Probably Republican
The Hannibal Blog recently introduced you to Satoshi Kanazawa, a controversial evolutionary psychologist.
A willingness to be controversial, when paired with actual research and intelligence, is a trait The Hannibal Blog applauds. Even so, you guys appropriately rang the alarm bells about some of Kanazawa’s more out-there views in the comments under my post.
That said, those views were not the ones that I found interesting (or had even been aware of). So allow me to re-introduce you to some of Kanazawa’s thinking.
1) The Savanna Principle
Evolutionary psychology starts with the premise that our brain, like our liver or eye or gonads, has evolved. This immediately leads to interesting insights, such as The Savanna Principle, a term that Kanazawa coined.
It states that we (Homo sapiens sapiens), having spent most of our evolutionary time in the African savanna, have adapted to its circumstances.
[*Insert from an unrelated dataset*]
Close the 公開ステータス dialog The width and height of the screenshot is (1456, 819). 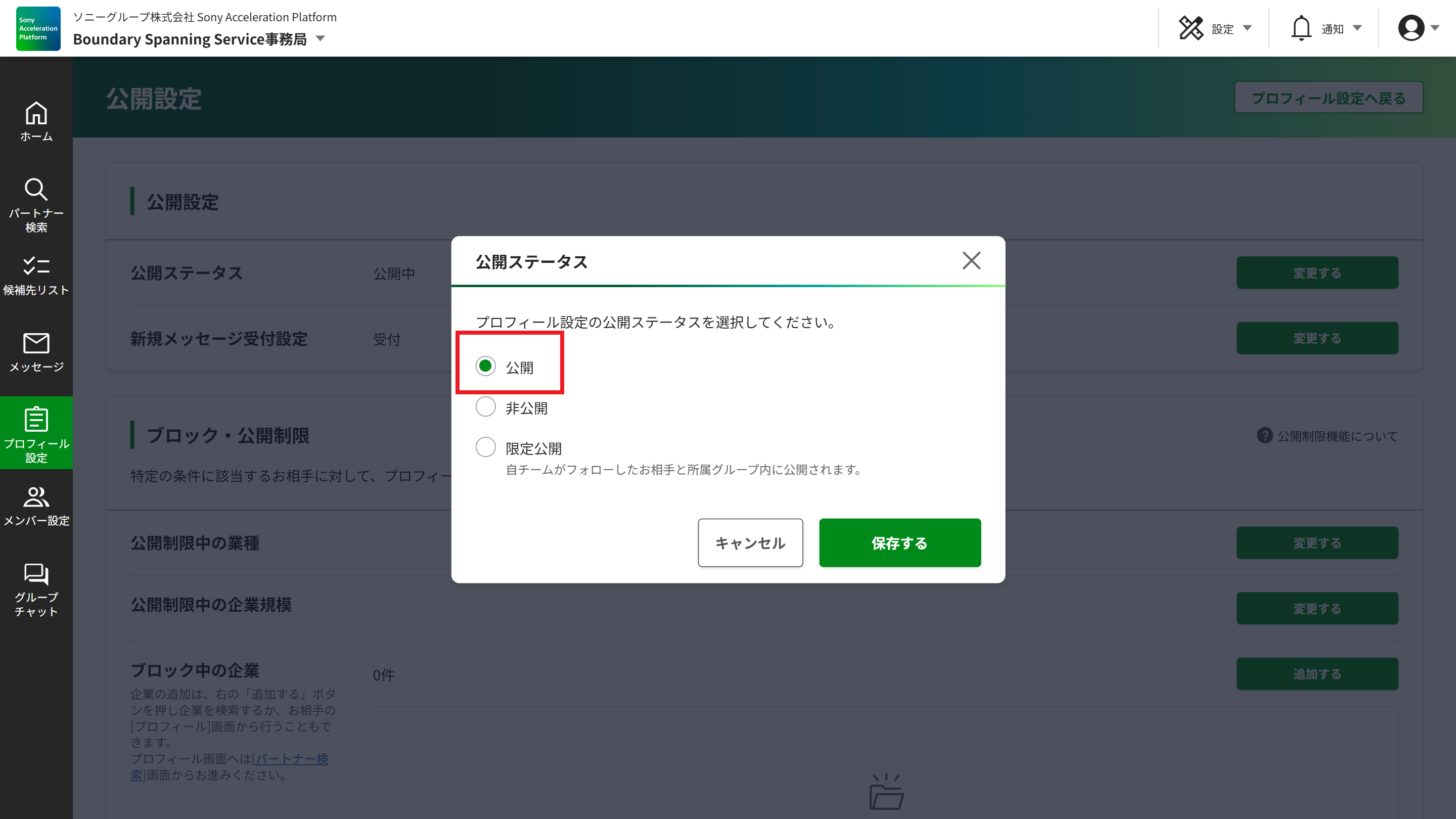click(x=972, y=260)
We have not had much time (in terms of generations) to adapt to modern life. Therefore
the human brain has difficulty comprehending and dealing with entities and situations that did not exist in the ancestral environment.
(The word difficulty is important: Dealing with modern circumstances is not impossible, merely difficult.)
Thus, humans will see a banana as yellow (= recognizably edible) under all conditions except in a parking lot at night, because sodium vapor light did not exist in the savanna.
Let’s take another easy example. I recently railed against driving while texting or talking on the phone (the former is worse than drunk driving, the latter is as bad). Why are both activities so dangerous (whether or not you use “hands-free” devices)? Well,because
carrying on a conversation with someone who is not present in front of you is evolutionarily novel. Our ancestors never carried on a conversation with anyone who is not present in front of them or whom they could not see during the conversation. We have had the telephone (which allows us to have such conversations) for more than a century now, but it is still evolutionarily novel. Our brain has not adapted to the telephone in the last century. So it is possible that telephone conversations per se, not necessarily cell-phone conversations, are cognitively taxing and distracting because they are evolutionarily novel.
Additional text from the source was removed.